▸ **REQUEST**:
Rewrite the records from the line that has "At what coordinates" through the line that has "click(x=379, y=59)", changing "toolbar icon" to "toolbar button" and leaving everything else as it stands. Omit the pictures from your answer.

▸ **RECORDS FOR THIS TASK**:
+ + + +
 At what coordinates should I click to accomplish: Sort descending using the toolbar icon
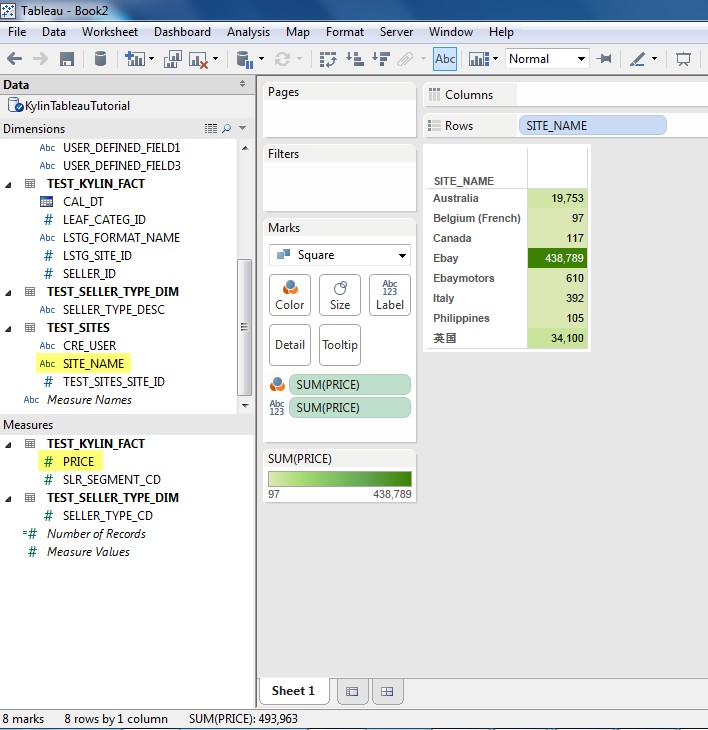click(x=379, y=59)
+ + + +
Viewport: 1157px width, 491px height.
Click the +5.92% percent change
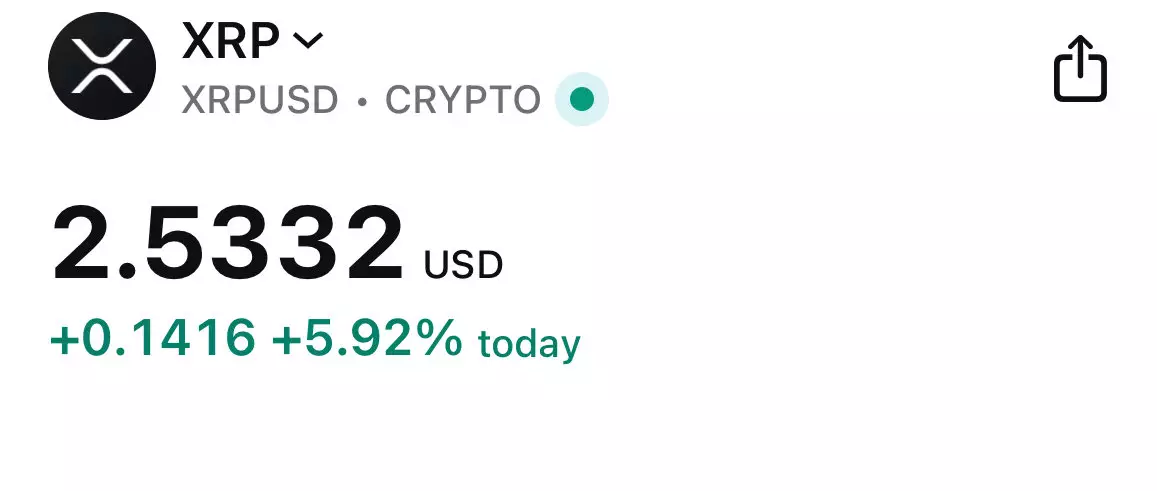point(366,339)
+ + + +
▸ **FINAL ANSWER**:
 At what coordinates should I click to accomplish: Sort descending using the toolbar button
click(x=379, y=59)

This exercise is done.